[Dataset entries]
>>>>>

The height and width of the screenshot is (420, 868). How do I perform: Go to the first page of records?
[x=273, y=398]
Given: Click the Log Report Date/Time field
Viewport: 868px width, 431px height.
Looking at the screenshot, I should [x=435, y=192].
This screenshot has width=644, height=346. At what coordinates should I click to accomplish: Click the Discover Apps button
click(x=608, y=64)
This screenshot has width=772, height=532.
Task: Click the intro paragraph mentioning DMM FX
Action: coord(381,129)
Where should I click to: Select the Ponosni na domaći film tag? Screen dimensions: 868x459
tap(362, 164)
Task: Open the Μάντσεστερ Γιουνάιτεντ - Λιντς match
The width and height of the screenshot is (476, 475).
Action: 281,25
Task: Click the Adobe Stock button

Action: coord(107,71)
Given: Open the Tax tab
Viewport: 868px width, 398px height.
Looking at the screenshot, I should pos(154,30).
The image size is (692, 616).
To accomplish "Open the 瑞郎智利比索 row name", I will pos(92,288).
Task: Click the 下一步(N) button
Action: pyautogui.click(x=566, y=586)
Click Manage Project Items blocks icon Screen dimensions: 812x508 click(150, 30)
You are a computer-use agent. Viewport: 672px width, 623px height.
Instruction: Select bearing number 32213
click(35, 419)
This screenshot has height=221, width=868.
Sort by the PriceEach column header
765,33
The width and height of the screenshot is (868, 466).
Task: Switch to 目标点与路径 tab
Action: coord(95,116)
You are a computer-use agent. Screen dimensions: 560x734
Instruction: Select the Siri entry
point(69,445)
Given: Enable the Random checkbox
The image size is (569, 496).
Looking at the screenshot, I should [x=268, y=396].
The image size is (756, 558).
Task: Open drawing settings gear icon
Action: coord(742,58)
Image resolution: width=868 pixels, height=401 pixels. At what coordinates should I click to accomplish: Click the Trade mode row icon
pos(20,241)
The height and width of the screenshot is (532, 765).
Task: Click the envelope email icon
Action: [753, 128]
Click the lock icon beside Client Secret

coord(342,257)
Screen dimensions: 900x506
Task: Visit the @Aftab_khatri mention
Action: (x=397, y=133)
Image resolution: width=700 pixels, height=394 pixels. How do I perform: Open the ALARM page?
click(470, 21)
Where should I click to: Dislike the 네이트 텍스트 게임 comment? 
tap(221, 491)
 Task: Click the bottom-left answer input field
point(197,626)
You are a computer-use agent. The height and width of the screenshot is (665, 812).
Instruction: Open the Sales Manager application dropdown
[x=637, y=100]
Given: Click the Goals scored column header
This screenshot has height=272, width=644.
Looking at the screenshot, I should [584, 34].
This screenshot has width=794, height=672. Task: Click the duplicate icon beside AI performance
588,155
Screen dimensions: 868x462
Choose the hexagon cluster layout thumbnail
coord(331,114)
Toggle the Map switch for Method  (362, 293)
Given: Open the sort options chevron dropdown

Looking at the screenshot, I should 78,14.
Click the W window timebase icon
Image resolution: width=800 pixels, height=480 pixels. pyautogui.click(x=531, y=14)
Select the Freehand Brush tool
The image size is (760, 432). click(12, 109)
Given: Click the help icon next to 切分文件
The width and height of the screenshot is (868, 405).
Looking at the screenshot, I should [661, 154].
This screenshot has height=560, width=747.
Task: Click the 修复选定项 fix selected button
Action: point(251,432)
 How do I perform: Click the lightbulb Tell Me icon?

<<<<<

Set down the entries above once more, verbatim.

#### EXERCISE ANSWER
The height and width of the screenshot is (420, 868). How do I perform: Go to the first page of records?
[x=273, y=398]
Given: Click the Log Report Date/Time field
Viewport: 868px width, 431px height.
Looking at the screenshot, I should [x=435, y=192].
This screenshot has width=644, height=346. At what coordinates should I click to accomplish: Click the Discover Apps button
click(x=608, y=64)
This screenshot has width=772, height=532.
Task: Click the intro paragraph mentioning DMM FX
Action: coord(381,129)
Where should I click to: Select the Ponosni na domaći film tag? Screen dimensions: 868x459
tap(362, 164)
Task: Open the Μάντσεστερ Γιουνάιτεντ - Λιντς match
The width and height of the screenshot is (476, 475).
Action: 281,25
Task: Click the Adobe Stock button

Action: coord(107,71)
Given: Open the Tax tab
Viewport: 868px width, 398px height.
Looking at the screenshot, I should pos(154,30).
The image size is (692, 616).
To accomplish "Open the 瑞郎智利比索 row name", I will pos(92,288).
Task: Click the 下一步(N) button
Action: pyautogui.click(x=566, y=586)
Click Manage Project Items blocks icon Screen dimensions: 812x508 click(150, 30)
You are a computer-use agent. Viewport: 672px width, 623px height.
Instruction: Select bearing number 32213
click(35, 419)
This screenshot has height=221, width=868.
Sort by the PriceEach column header
765,33
The width and height of the screenshot is (868, 466).
Task: Switch to 目标点与路径 tab
Action: coord(95,116)
You are a computer-use agent. Screen dimensions: 560x734
Instruction: Select the Siri entry
point(69,445)
Given: Enable the Random checkbox
The image size is (569, 496).
Looking at the screenshot, I should [x=268, y=396].
The image size is (756, 558).
Task: Open drawing settings gear icon
Action: coord(742,58)
Image resolution: width=868 pixels, height=401 pixels. At what coordinates should I click to accomplish: Click the Trade mode row icon
pos(20,241)
The height and width of the screenshot is (532, 765).
Task: Click the envelope email icon
Action: [753, 128]
Click the lock icon beside Client Secret

coord(342,257)
Screen dimensions: 900x506
Task: Visit the @Aftab_khatri mention
Action: (x=397, y=133)
Image resolution: width=700 pixels, height=394 pixels. How do I perform: Open the ALARM page?
click(470, 21)
Where should I click to: Dislike the 네이트 텍스트 게임 comment? 
tap(221, 491)
 Task: Click the bottom-left answer input field
point(197,626)
You are a computer-use agent. The height and width of the screenshot is (665, 812).
Instruction: Open the Sales Manager application dropdown
[x=637, y=100]
Given: Click the Goals scored column header
This screenshot has height=272, width=644.
Looking at the screenshot, I should [584, 34].
This screenshot has width=794, height=672. Task: Click the duplicate icon beside AI performance
588,155
Screen dimensions: 868x462
Choose the hexagon cluster layout thumbnail
coord(331,114)
Toggle the Map switch for Method  (362, 293)
Given: Open the sort options chevron dropdown

Looking at the screenshot, I should 78,14.
Click the W window timebase icon
Image resolution: width=800 pixels, height=480 pixels. pyautogui.click(x=531, y=14)
Select the Freehand Brush tool
The image size is (760, 432). click(12, 109)
Given: Click the help icon next to 切分文件
The width and height of the screenshot is (868, 405).
Looking at the screenshot, I should [661, 154].
This screenshot has height=560, width=747.
Task: Click the 修复选定项 fix selected button
Action: point(251,432)
 How do I perform: Click the lightbulb Tell Me icon?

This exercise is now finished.